• [Brief] Quote all entries exactly, leaving pictures aside.

• [Exercise materials]

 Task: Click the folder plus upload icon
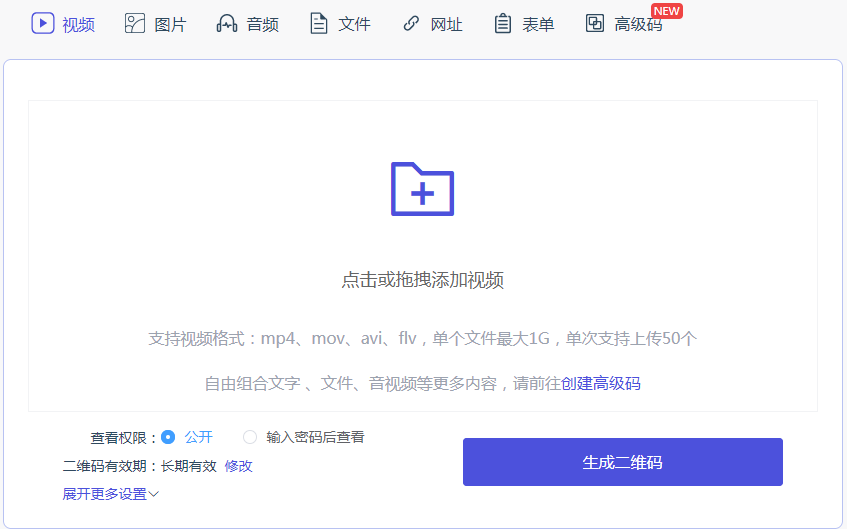[x=422, y=188]
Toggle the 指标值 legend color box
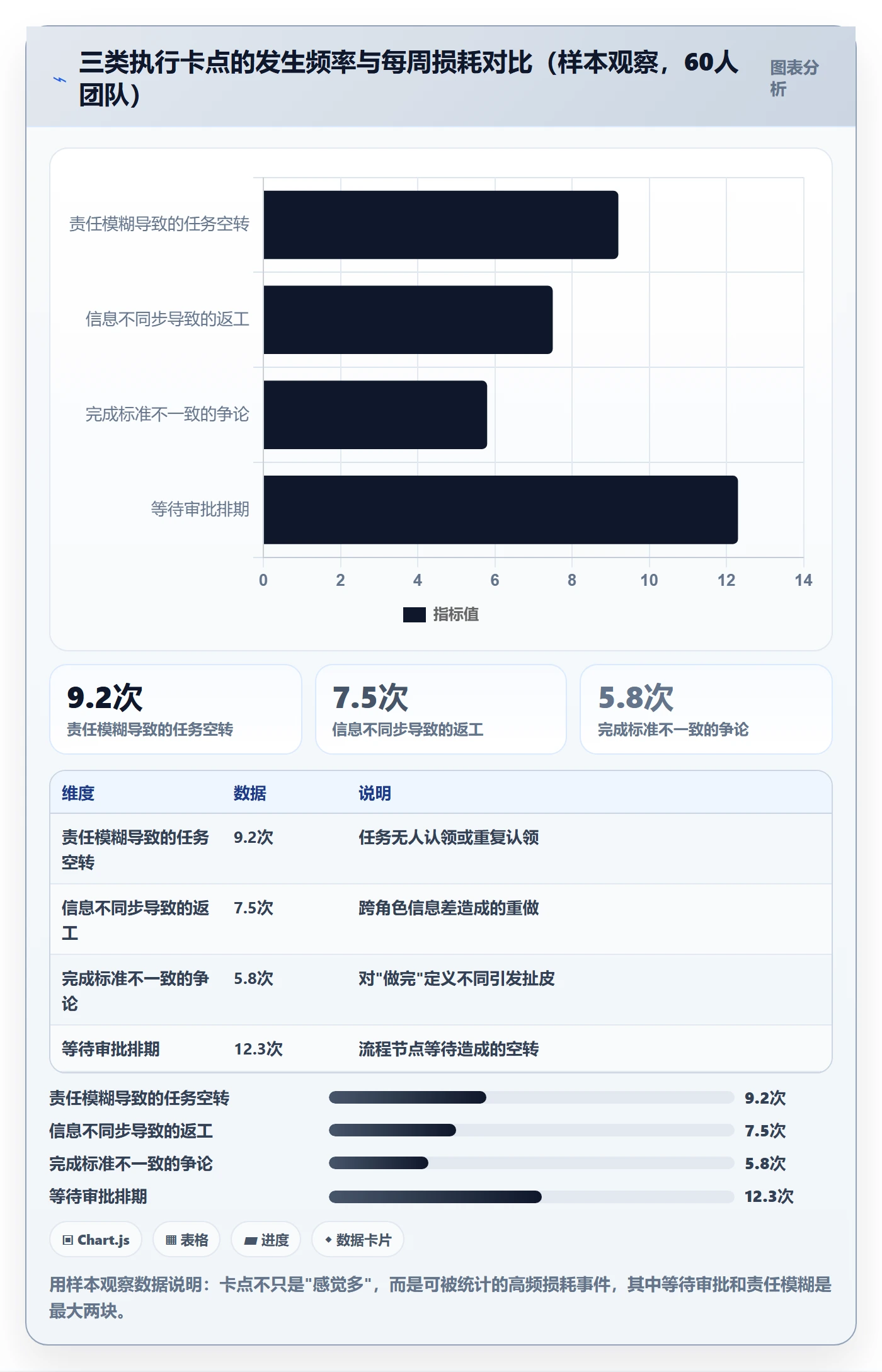 pos(415,614)
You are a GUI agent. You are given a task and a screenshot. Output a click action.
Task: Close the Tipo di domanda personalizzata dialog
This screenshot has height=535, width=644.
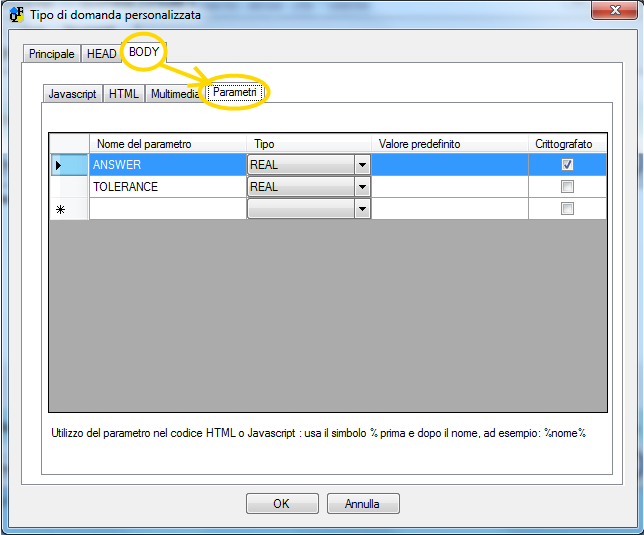pos(611,12)
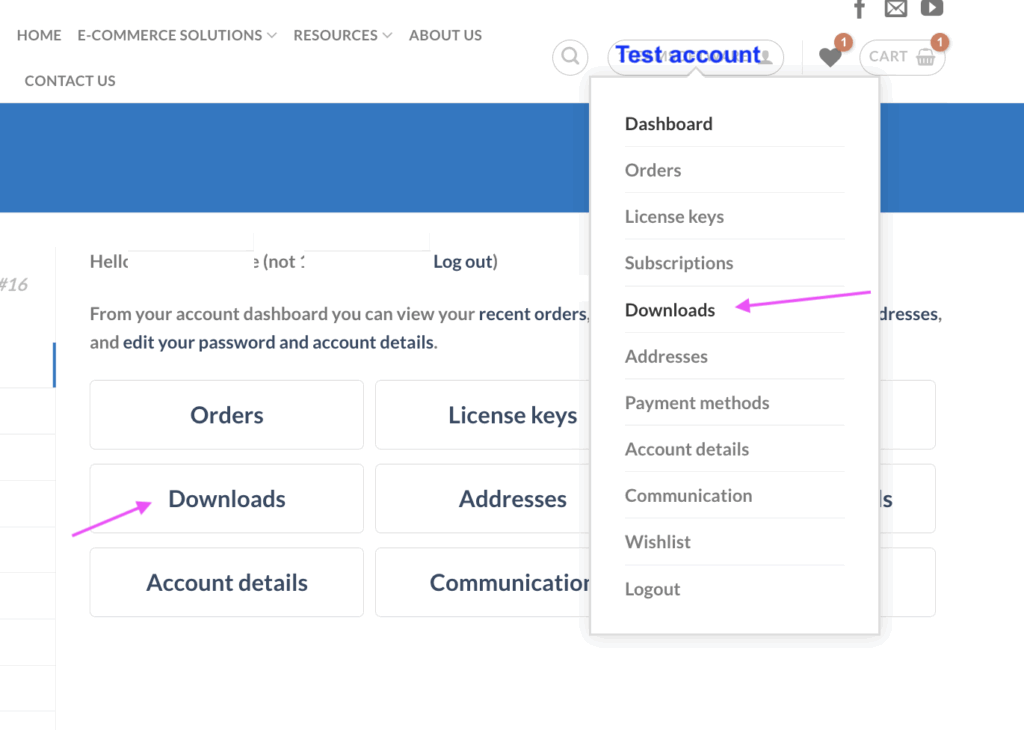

• [Response]
 Task: Click the folder plus upload icon
[x=422, y=188]
Toggle the 指标值 legend color box
 pos(415,614)
You are a GUI agent. You are given a task and a screenshot. Output a click action.
Task: Close the Tipo di domanda personalizzata dialog
This screenshot has height=535, width=644.
pos(611,12)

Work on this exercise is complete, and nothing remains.